Problem details. In the records below, find the line with "How do I perform: Click" and repeat it and every line after it, exactly, without any pictures.
··· Data section ···
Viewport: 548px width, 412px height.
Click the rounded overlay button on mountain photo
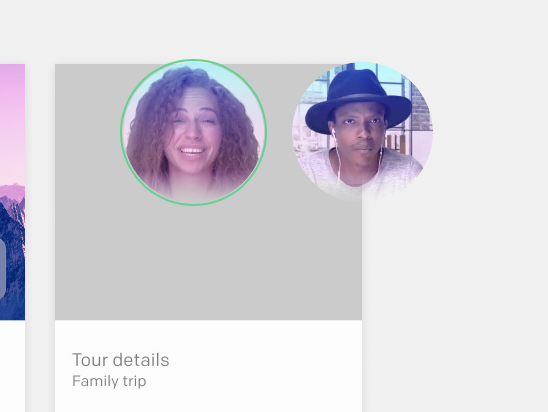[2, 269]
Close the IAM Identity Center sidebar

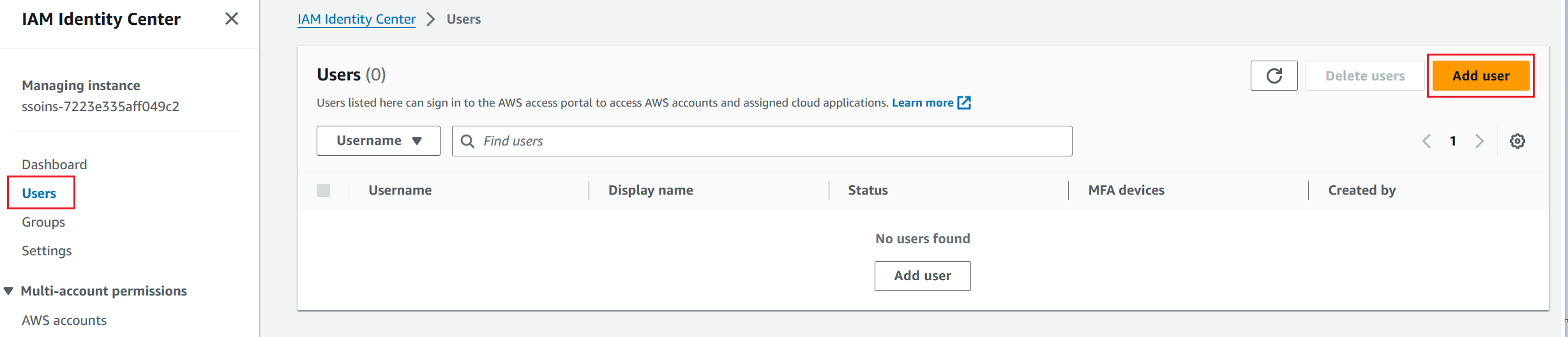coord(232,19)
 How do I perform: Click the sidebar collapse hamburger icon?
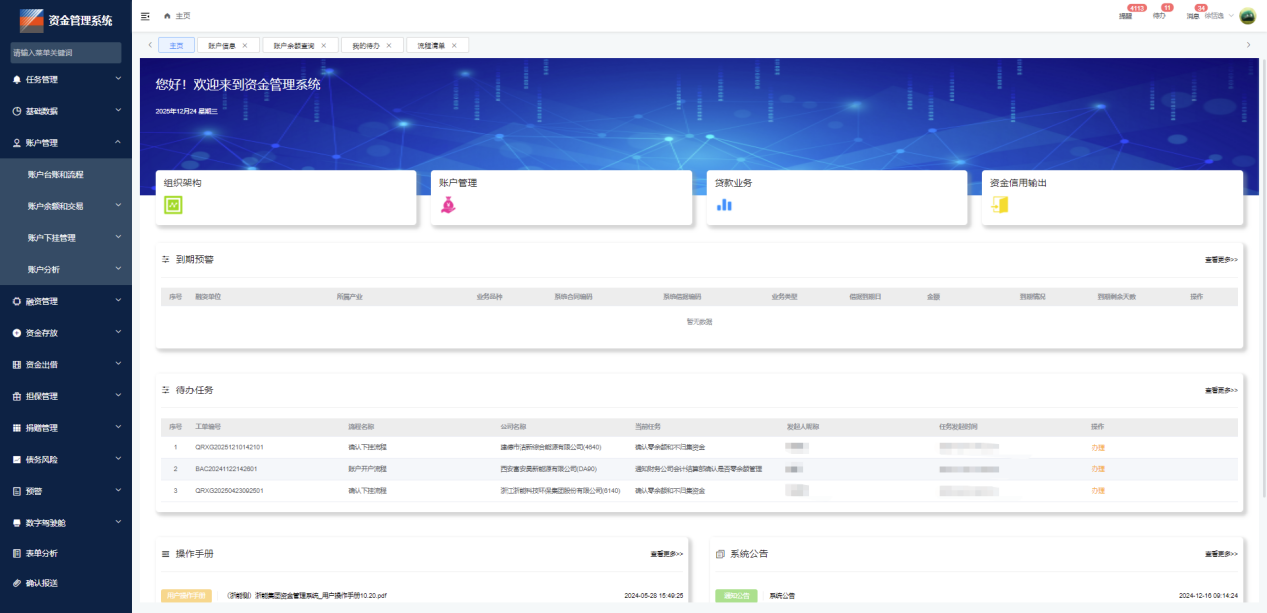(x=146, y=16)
···
Finished task.
 How do I perform: Click the sidebar collapse hamburger icon?
(x=146, y=16)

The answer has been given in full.